Can All These People Be Wrong? Not Just My Opinion now !

Gerald Celente is not your garden variety doom-and-gloom crackpot. Celente, director of Trends
Research Institute, forecasted the subprime mortgage financial crisis and the decline of the dollar
a year ago and gold's current rise in May. He also predicted the 1997 Asian Currency Crisis and the
fall of the Soviet Union. We are going to see economic times the likes of which no living person
has seen," he told United Press International. Wait a minute. That includes people who lived through the so-called "Great Depression." Does Celente
think the "Panic of 2008" will be worse than the Depression? It would appear so. The Panic of 2008 will lead to a lower U.S. standard of living, he said." I have no crystal ball, nor do I claim to have well-developed psychic powers, but I'd be willing
to bet almost anything that next Thanksgiving season will be dramatically different from this one,"

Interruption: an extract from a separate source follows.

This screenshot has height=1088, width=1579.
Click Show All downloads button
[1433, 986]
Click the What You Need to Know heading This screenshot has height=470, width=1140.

writes Carolyn Baker. We are confronting dollar plummeting hysteria, monumental levels of debt, foreclosure, bankruptcy,
unemployment, energy depletion, skyrocketing gas and food prices, illnesses treated without health
insurance coverage or just not treated, unprecedented levels of homelessness, and by all indications,
within a few months into 2008, America will be well on the road to a re-run of 1929-or something
inconceivably worse, Baker frets. These are the good ole days, my friend, and these are also the
dark new days. Happy Thanksgiving; savor every bite. Derivative dealers, hedge funds, buyout firms and other market players will also unravel, Celente
predicts. Massive corporate losses, such as those recently posted by Citigroup Inc. and General Motors Corp.,
will also be fairly common for some time to come, he said. He said he would not be surprised if giants tumble to their deaths Some giants, however, stand to gain, especially when it comes to real estate. There is going to be
a grab on this property by people who have cash, and that's not going to be the middle class. People
will lose their homes if they have large mortgages that they cannot comfortably sustain or pay off,
Jerome Corsi, economic expert and foe to the emerging North American Union told Alex Jones last
August. There's going to be a grab where the institutions and the people already wealthy will only
gain, It's not going to be an opportunity for the average person to gain. Corsi believes the economic crisis now revealing itself is engineered. It is engineered because
again, the move toward globalism, the pumping of this liquidity to stimulate the markets was totally
artificial. The federal reserve is going to get caught right now in a total dilemma, if it raises rates to
protect the dollar, its going to further tank the economy and cause the housing markets to be in
even more of a crisis. We have economic stagnation, the loss of real income, the loss of real wealth
and inflation at the same time. With the dropping of the dollar the crisis is going to be manipulated
to the point where people will take the Amero or any regional solution if it is proposed as the way
you get out of your problem. It's all about wiping the chessboard clean, or rather turning it over and dumping all the pieces: This is the fastest run I've seen ever to get to the goal line of creating a Untied States regional
economy, a North American Union. The elite are running like they'll never have this chance again. It
is the tenth hour, the eleventh hour where this battle will be fought. They believe that they can
win now and they are going for broke to create a North American Union and tank the dollar. Steven Watson, writing for Infowars, summarizes: The decline of the economy in the US is being caused by the very predatory globalist policies that
are still presented to us as the solution for economic turmoil. Globalist vampires such as the IMF
and the World bank, but two of the elite central banks and private interests, have drained the third
world dry, and are now focusing their attention on enslaving the developed world. The single currency and a 'new economic order' is a major step on the road to global governance.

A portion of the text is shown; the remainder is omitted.